I knew that I’d love these greens because I love escarole in any form. These greens are a specialty in the town of Utica, NY, which is located in upstate NY. These people are serious about their Italian food, and they love to cook! My husband is from Utica, and so we visit a few times each year. I’ve been going up there for about 10 to 15 years now but had never tried these greens before. Clearly, I have to make up for lost time and eat these way more often.
If you’ve never tried escarole before, I encourage you to give these a try. The escarole is bitter but when prepared this way, they are NOT bitter. The greens are first cooked in water, a process which removes most of the bitterness. They are then sauteed with the remaining ingredients and further cooked down in chicken broth before browning under the broiler.

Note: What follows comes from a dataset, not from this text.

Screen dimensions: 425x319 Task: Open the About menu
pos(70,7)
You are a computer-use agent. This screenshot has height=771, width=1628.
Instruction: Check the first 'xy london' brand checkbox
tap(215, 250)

I’m curious to hear about the availability of escarole in other parts of the county since I’ve always thought of it as a regional dish that is popular in the Italian culture, which is fairly concentrated in the Philly/NJ/NY area. If you have trouble finding escarole, I’ve read that cooked kale can be substituted.
- 2 large heads escarole
- 2 cloves garlic, minced
- 4 tablespoons butter
- 4 tablespoons olive oil
- 4 pepperoncini or cherry hot (my preference) peppers, diced
- ⅓ pound of proscuitto, chopped
- ½ cup breadcrumbs plus 2 tablespoons for topping
- ½ cup grated parmesan cheese plus 2 tablespoons for topping
- ½ cup chicken broth
- salt and pepper, to taste
- Cut off and discard the hard bottom stem from each head of escarole
- Wash the escarole thoroughly, removed any damaged leaves, and chop in half if desired
- Place escarole in 5 quart stock pot and fill with water
- Bring to a boil and cook until tender, about 10 minutes
- Drain escarole and set aside
- In a large saute pan, heat butter and olive oil over medium heat
- Add garlic and cook until fragrant, about 1 to 2 minutes.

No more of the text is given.